Post Holdings Inc. (NYSE: POST), a leading manufacturer, marketer and distributor of branded ready to eat cereals, today announced it has signed a definitive agreement to acquire the branded and private label cereal, granola and snacks business of Hearthside Food Solutions, a portfolio company of Wind Point Partners.
Post will acquire assets from Hearthside comprising the Golden Temple, Peace Cereal, Sweet Home Farm and Willamette Valley Granola Company brands, as well as its private label granola business. Both the private label and the acquired brands are sold predominantly through the natural and health channels. Post plans to combine the acquired business with its Attune Foods business, a branded ready to eat cereal business Post acquired in December 2012. The expanded Attune Foods will continue to be managed independently and will report to Terence E. Block, president and chief operating officer of Post Holdings Inc.
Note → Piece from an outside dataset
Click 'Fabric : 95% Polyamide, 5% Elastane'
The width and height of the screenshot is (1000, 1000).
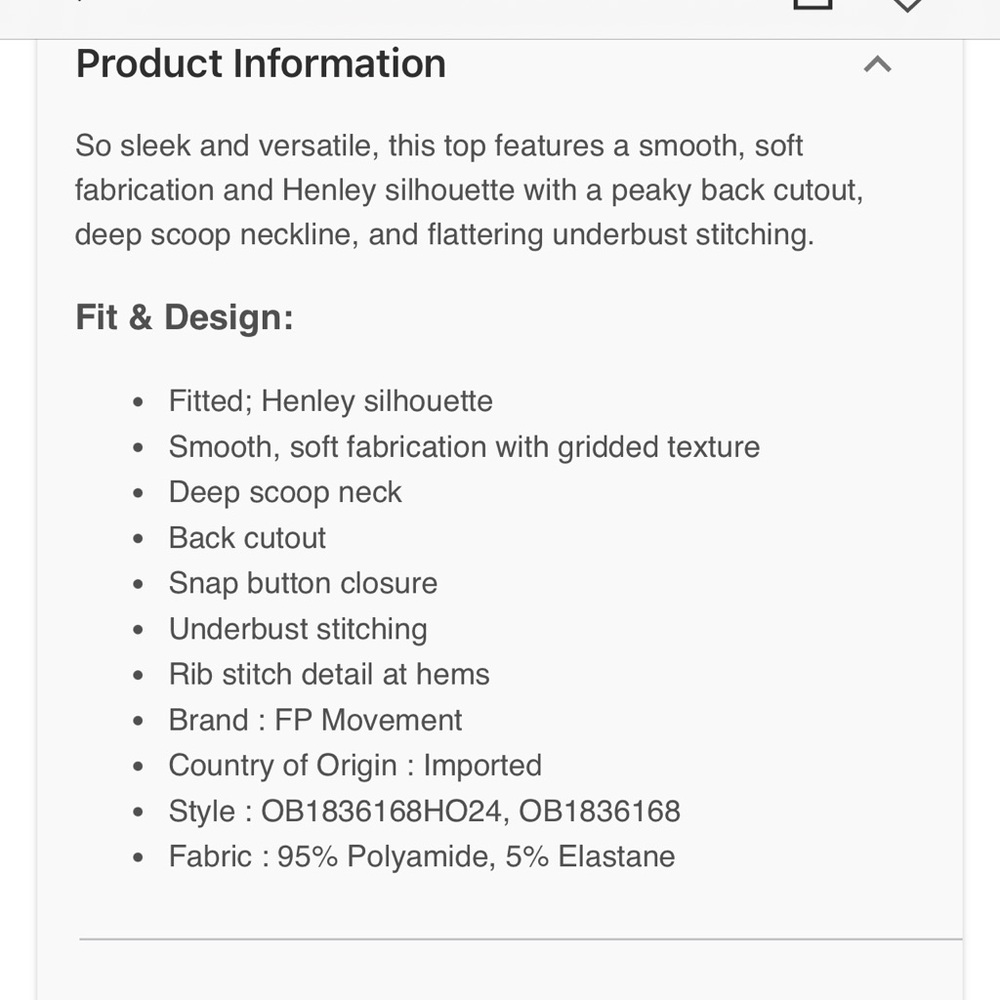[x=422, y=857]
The acquisition includes a 135,000-square-foot manufacturing facility, capable of producing a variety of product and package formats, and a 30,000-square-foot finished goods warehouse. Both facilities will be leased by Post and are located in Eugene, Ore., where the business will continue to be based. In addition to its Eugene presence, the newly combined Attune business will have offices in Phoenix and San Francisco.
"This transaction expands Post's participation in the high-growth segments of the cereal category, and we are excited about the expanded footprint it provides us," said Bill Stiritz, Post chairman and CEO. "This acquisition will provide us with expanded presence with new retail partners and will be accretive to both top-line growth and earnings," Mr. Stiritz continued. Terms of the deal call for $158 million in cash to be paid at the time of closing. The Company anticipates completing the all-cash transaction by June 2013, subject to certain limited closing conditions including the expiration of waiting periods required under antitrust laws and the receipt of necessary third party consents.
On a full year basis, the transaction is expected to contribute approximately $70 million to net sales and approximately $17 to $19 million to EBITDA, inclusive of expected annualized synergies. The transaction is structured as an asset purchase with Post benefiting from the "step-up" in the tax basis of the acquired assets and the resulting tax deduction. Management estimates the cash tax benefit of the step-up to have a net present value of approximately $25 to $30 million.